§ The problem
Among the entries below, how many lines hold the word "label"? Reply with the number only.

§ Data records
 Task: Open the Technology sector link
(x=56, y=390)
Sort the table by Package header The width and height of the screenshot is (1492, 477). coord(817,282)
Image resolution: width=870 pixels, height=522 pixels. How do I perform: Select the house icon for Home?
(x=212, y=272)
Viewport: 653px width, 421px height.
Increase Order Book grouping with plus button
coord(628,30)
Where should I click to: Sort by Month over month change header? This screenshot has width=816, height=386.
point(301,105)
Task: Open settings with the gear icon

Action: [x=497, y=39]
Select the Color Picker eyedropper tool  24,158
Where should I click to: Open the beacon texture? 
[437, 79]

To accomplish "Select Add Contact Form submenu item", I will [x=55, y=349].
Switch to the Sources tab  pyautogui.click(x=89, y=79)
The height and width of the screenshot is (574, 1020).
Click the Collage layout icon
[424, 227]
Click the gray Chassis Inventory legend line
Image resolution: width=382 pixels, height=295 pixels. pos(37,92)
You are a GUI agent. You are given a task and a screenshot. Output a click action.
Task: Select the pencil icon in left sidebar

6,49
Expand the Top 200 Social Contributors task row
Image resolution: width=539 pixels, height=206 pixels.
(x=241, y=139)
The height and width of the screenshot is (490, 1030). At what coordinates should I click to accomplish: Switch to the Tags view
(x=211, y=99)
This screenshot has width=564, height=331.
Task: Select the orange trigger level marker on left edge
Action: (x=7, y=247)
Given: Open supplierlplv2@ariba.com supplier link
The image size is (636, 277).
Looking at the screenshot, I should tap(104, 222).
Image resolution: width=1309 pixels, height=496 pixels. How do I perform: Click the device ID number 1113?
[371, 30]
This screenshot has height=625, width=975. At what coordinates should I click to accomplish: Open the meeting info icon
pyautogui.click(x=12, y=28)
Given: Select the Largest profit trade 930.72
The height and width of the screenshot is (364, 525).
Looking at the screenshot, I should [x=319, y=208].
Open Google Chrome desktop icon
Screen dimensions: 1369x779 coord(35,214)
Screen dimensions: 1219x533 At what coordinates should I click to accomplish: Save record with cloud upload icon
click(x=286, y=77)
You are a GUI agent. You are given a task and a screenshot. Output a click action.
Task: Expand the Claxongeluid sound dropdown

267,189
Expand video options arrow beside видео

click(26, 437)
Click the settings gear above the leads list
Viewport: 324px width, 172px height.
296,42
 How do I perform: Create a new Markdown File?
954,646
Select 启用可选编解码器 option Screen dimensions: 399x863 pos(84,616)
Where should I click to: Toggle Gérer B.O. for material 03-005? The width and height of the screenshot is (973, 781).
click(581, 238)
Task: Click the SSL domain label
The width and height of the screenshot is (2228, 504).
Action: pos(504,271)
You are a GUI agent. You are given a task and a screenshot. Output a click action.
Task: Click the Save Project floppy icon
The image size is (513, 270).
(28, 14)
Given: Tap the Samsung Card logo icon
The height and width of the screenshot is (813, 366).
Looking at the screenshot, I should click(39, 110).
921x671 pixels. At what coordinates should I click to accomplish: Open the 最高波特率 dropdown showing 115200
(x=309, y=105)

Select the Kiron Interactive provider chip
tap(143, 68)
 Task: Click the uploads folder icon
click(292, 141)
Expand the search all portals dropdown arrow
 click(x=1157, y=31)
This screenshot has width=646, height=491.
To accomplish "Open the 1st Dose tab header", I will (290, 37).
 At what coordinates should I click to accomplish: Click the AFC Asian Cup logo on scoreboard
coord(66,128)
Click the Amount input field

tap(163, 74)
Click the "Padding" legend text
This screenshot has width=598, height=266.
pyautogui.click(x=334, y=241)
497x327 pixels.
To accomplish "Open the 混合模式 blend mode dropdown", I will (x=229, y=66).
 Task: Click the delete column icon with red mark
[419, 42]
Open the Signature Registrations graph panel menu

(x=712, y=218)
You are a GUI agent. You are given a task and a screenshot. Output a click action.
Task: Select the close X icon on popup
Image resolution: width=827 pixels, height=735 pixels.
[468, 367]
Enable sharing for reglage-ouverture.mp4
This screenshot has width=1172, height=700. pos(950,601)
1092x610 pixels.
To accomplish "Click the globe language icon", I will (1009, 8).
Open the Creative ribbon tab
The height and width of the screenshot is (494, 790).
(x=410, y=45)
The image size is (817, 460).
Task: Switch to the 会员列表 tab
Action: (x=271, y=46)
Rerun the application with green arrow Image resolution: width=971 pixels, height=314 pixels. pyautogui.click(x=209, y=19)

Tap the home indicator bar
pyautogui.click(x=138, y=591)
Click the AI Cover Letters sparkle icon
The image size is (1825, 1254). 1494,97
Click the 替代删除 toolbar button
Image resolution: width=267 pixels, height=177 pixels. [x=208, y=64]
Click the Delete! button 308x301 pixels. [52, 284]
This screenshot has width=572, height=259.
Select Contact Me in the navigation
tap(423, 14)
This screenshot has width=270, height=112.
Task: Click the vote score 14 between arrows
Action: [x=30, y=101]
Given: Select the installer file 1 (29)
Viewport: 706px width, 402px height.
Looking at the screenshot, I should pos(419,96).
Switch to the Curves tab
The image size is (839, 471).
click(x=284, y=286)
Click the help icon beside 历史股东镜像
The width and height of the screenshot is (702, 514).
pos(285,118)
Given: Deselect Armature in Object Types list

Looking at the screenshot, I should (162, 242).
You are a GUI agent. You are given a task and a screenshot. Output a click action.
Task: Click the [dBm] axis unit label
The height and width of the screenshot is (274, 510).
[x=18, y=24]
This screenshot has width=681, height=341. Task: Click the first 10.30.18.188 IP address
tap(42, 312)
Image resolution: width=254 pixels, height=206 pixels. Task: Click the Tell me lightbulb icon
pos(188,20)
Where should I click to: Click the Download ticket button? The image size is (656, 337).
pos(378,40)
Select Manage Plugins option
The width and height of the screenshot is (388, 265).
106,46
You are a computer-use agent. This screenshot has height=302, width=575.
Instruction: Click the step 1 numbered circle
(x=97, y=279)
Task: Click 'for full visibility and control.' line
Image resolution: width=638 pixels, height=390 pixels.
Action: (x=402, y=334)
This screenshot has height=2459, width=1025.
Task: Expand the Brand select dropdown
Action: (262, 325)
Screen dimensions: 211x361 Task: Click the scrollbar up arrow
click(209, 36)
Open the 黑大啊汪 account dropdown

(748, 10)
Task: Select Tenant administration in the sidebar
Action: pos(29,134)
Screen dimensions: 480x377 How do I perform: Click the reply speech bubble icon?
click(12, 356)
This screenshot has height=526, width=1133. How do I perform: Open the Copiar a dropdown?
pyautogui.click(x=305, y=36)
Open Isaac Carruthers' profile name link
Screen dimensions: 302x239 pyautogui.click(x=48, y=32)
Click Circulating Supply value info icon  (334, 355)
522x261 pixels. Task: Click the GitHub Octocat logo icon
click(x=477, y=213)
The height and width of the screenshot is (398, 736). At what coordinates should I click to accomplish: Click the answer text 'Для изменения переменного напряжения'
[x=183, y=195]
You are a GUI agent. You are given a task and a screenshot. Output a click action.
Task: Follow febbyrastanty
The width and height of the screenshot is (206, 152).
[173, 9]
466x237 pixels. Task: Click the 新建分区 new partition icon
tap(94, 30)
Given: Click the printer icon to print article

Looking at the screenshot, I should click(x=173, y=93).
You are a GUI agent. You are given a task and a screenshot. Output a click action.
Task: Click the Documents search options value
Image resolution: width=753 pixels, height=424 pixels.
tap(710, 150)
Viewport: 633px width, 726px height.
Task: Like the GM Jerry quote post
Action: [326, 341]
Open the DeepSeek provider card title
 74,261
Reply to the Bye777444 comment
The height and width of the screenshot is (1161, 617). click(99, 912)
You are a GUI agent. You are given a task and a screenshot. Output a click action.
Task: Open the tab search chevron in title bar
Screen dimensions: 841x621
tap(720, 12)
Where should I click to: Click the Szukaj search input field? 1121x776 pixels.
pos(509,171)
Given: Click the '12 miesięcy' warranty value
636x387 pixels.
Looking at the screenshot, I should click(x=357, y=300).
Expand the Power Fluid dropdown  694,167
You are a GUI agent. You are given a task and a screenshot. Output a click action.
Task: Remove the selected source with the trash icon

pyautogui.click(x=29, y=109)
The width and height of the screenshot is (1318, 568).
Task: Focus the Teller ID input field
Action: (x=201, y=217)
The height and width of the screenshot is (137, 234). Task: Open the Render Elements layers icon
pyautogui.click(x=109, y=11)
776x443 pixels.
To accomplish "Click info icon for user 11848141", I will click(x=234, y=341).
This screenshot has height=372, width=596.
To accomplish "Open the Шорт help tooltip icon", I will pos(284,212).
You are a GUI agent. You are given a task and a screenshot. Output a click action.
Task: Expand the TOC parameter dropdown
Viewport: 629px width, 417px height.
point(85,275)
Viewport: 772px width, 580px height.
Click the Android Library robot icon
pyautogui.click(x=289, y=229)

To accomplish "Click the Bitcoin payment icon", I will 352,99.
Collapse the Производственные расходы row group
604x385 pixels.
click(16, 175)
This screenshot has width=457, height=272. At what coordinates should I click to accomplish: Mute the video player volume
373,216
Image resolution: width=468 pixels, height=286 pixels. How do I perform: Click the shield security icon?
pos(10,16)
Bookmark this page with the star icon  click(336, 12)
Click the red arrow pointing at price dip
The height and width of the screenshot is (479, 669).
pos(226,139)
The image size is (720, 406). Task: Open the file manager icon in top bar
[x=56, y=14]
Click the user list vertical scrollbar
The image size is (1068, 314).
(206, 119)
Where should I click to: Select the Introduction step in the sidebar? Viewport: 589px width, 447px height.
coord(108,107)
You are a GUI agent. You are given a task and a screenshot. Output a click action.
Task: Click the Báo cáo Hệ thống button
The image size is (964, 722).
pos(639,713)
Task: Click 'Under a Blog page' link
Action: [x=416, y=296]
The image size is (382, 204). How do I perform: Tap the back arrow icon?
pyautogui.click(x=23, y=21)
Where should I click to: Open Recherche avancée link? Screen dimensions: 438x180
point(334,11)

§ Written solution
2